Segment Start: INPUT DATA

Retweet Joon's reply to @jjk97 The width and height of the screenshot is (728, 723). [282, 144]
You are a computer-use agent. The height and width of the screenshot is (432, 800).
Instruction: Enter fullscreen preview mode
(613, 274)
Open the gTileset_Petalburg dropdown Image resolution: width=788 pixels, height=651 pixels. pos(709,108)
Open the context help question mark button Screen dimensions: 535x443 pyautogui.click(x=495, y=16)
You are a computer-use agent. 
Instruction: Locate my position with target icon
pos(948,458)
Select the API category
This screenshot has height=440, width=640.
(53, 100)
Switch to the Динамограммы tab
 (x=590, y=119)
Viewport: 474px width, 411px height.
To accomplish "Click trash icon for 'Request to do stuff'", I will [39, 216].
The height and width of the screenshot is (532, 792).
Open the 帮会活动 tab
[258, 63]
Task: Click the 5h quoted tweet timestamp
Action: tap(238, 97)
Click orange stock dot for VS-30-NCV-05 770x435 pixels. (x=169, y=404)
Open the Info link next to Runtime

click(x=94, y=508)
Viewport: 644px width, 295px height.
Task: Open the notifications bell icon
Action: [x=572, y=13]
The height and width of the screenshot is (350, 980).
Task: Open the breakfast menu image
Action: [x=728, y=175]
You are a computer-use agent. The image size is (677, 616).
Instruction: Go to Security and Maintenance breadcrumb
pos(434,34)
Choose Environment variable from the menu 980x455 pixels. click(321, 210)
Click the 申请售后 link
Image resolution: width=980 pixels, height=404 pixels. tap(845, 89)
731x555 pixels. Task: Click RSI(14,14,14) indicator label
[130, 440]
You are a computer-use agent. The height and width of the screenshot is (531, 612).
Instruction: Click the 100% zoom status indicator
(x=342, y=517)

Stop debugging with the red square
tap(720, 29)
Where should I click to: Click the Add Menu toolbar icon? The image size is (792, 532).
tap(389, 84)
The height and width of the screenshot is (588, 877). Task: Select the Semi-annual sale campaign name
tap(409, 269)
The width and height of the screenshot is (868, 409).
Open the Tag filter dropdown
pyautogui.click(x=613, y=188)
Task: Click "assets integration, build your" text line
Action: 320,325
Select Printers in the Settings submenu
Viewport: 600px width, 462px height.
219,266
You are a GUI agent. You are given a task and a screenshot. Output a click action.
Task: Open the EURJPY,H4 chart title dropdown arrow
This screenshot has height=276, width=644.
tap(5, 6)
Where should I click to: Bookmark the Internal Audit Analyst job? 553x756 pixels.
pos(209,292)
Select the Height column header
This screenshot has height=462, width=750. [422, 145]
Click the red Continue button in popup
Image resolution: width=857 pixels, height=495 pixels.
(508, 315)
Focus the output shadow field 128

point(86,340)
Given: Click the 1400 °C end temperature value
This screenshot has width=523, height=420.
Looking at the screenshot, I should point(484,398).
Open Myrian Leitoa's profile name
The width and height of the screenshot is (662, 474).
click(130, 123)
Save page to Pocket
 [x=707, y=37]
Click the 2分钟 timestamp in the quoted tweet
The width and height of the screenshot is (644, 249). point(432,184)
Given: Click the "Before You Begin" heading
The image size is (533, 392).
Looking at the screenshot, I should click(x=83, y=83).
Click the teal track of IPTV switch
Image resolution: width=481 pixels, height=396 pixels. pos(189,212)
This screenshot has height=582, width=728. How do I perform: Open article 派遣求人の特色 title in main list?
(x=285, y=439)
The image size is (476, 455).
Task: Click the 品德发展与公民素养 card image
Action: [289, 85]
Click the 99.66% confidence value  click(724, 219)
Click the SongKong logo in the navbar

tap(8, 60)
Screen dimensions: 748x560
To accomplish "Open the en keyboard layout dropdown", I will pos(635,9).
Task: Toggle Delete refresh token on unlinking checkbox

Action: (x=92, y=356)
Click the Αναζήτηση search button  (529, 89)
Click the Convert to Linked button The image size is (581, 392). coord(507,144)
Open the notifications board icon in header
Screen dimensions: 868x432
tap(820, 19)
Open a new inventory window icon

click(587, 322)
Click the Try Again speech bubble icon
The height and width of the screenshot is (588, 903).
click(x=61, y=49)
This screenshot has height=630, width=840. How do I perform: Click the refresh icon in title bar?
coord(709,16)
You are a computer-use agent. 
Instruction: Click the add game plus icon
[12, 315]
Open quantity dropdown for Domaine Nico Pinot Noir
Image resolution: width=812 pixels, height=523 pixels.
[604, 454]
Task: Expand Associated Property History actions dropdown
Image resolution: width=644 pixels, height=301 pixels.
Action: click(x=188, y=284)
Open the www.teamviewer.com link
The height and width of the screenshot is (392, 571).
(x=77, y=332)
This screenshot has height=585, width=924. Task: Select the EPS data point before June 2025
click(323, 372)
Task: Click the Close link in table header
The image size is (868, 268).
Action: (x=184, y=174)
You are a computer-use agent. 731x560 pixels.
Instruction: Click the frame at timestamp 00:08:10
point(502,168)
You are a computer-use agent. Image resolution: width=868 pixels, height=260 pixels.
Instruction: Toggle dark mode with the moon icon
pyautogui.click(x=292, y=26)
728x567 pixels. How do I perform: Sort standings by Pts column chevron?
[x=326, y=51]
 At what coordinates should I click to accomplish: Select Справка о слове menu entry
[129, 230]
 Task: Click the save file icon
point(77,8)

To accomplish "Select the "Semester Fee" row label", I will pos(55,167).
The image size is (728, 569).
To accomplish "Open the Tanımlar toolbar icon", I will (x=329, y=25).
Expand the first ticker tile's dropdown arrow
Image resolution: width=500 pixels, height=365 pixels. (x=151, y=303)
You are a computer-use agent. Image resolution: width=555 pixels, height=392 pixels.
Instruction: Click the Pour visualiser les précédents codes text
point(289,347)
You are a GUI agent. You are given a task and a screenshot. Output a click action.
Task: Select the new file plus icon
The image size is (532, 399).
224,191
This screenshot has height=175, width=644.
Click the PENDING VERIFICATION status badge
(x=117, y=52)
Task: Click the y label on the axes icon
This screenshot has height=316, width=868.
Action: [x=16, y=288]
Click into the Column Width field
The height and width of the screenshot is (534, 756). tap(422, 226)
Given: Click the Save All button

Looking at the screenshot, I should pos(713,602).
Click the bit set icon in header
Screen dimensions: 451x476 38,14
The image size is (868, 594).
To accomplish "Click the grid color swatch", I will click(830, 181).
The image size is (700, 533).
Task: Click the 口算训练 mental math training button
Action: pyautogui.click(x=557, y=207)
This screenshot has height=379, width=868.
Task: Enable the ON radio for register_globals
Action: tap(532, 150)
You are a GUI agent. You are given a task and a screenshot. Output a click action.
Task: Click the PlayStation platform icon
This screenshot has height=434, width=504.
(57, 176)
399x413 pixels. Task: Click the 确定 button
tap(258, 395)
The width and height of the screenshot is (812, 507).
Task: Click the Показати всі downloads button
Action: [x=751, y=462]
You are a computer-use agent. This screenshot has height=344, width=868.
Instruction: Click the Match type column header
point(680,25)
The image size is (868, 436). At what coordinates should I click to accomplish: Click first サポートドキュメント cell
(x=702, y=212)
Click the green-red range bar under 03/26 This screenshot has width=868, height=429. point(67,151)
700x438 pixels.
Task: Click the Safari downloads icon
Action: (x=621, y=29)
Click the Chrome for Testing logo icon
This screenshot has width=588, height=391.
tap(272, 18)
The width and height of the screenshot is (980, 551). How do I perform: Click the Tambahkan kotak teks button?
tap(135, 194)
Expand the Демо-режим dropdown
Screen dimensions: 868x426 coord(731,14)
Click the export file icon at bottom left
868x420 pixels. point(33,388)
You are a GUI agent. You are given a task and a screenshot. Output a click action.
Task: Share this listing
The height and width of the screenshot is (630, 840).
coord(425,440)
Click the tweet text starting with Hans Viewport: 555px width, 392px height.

Segment End: INPUT DATA

▶ [EXERCISE DESCRIPTION]:
From the material above, set down exactly the lines between the line holding "Open the Info link next to Runtime" and the line holding "Click the red Continue button in popup", inclusive. Include nothing else.

▶ [SOLUTION FOR THIS TASK]:
Open the Info link next to Runtime

click(x=94, y=508)
Viewport: 644px width, 295px height.
Task: Open the notifications bell icon
Action: [x=572, y=13]
The height and width of the screenshot is (350, 980).
Task: Open the breakfast menu image
Action: [x=728, y=175]
You are a computer-use agent. The image size is (677, 616).
Instruction: Go to Security and Maintenance breadcrumb
pos(434,34)
Choose Environment variable from the menu 980x455 pixels. click(321, 210)
Click the 申请售后 link
Image resolution: width=980 pixels, height=404 pixels. tap(845, 89)
731x555 pixels. Task: Click RSI(14,14,14) indicator label
[130, 440]
You are a computer-use agent. The height and width of the screenshot is (531, 612).
Instruction: Click the 100% zoom status indicator
(x=342, y=517)

Stop debugging with the red square
tap(720, 29)
Where should I click to: Click the Add Menu toolbar icon? The image size is (792, 532).
tap(389, 84)
The height and width of the screenshot is (588, 877). Task: Select the Semi-annual sale campaign name
tap(409, 269)
The width and height of the screenshot is (868, 409).
Open the Tag filter dropdown
pyautogui.click(x=613, y=188)
Task: Click "assets integration, build your" text line
Action: 320,325
Select Printers in the Settings submenu
Viewport: 600px width, 462px height.
219,266
You are a GUI agent. You are given a task and a screenshot. Output a click action.
Task: Open the EURJPY,H4 chart title dropdown arrow
This screenshot has height=276, width=644.
tap(5, 6)
Where should I click to: Bookmark the Internal Audit Analyst job? 553x756 pixels.
pos(209,292)
Select the Height column header
This screenshot has height=462, width=750. [422, 145]
Click the red Continue button in popup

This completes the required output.